The move is aimed at boosting exports and promoting local products to reduce ballooning trade deficit that has been hurting the economy. Nepal’s trade deficit rose to Rs689.36 billion last fiscal year, from Rs622.37 billion in 2013-14.
The new policy that came into effect from Wednesday states the facilities will be provided on both imported and domestically-purchased raw materials.
Last time the government had amended the policy was in 2009. The Cabinet had last week approved the amended policy.
The government would also refund the value added tax and excise duty imposed on outsourced goods produced domestically if the purchases are meant for exports, the policy said.
Minister for Commerce and Supply Sunil Bahadur Thapa said amended amended trade policy seeks to address the ballooning trade deficit. “The policy has included almost all the major issues and will be helpful for the domestic market to integrate with changing global trade,” he said.
Thapa said the policy also aims at helping Nepal meet its target of graduating to a developing country by 2022. He urged exporters to focus on a particular country for particular products. “One-product-one-country initiative could help boost exports,” he said.
The policy has pledged subsidies to export-oriented companies while importing modern equipment. It has also pledged surcharge waivers on transporting finished products along with machines and raw materials for export-oriented companies.
Amid criticism that the Nepal Trade Integration Strategy (NTIS) is ineffective to boost exports, the trade policy has sought proper coordination with the private sectors to identify goods with comparative advantage.

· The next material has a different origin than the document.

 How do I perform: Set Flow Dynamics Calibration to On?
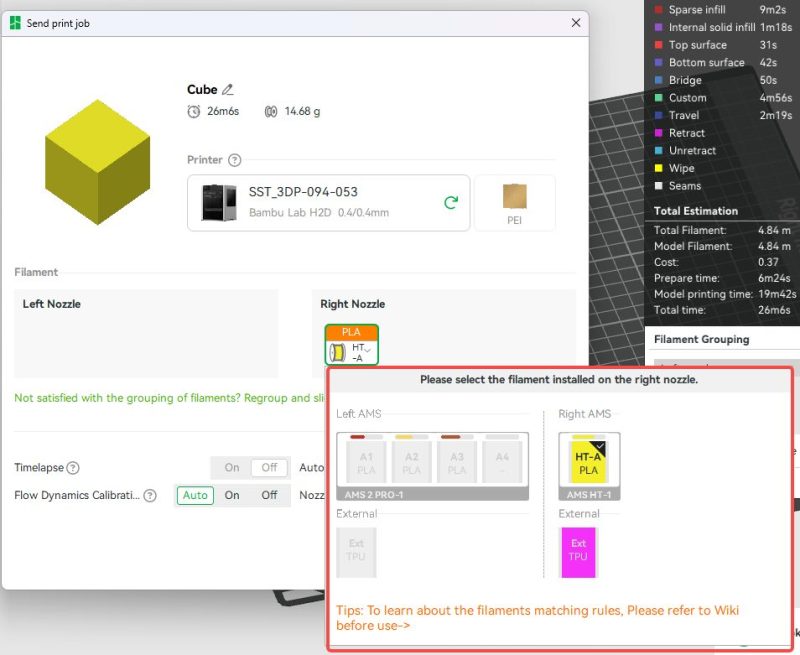(232, 495)
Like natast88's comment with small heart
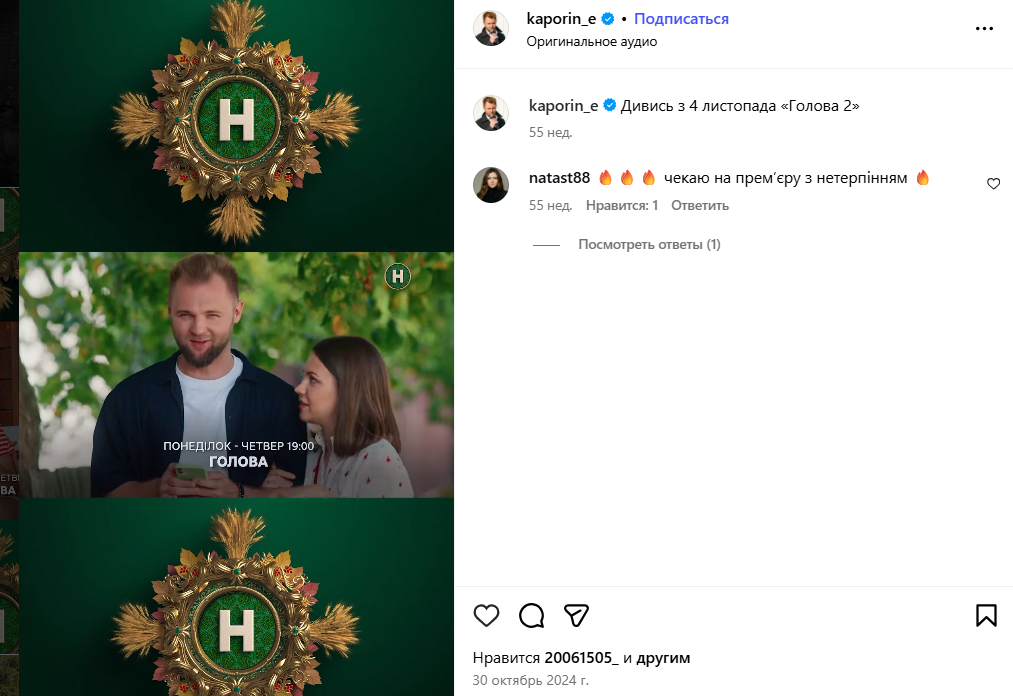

“To promote the competitiveness of such items, including the NTIS products, their value chain will be developed through public-private-partnership,” states the policy.
Commerce Secretary Naindra Prasad Upadhyaya said they amended the policy to ensure implementation of specific and focused programmes to correct the growing trade deficit. “It mainly focuses on improving the supply chain by promoting investment and institutional capacity building,” he said.
Upadhyaya sought the inter-ministerial coordination for effective implementation of the policy. “We have started devising an action plan for the purpose,” he said. “Through the action plan, we will also provide a timeline to implementing agencies for effective management of import substitute goods.”
Private sector representatives urged the government to consider promoting alternative energy, involving the private sectors in enforcement of anti-dumping measures, facilitating local products and capacity building while implementing the amended trade policy.
Pashupati Murarka, president of the Federation of Nepalese Chamber of Commerce and Industry, said lack of coordination among ministries resulted in weak implementation of policies. “The Commerce Ministry has announced waiving customs duty and other taxes, but the other ministries, including the Finance Ministry and Industry Ministry, often impose barricades while enforcing the policy regulation in practice,” he said.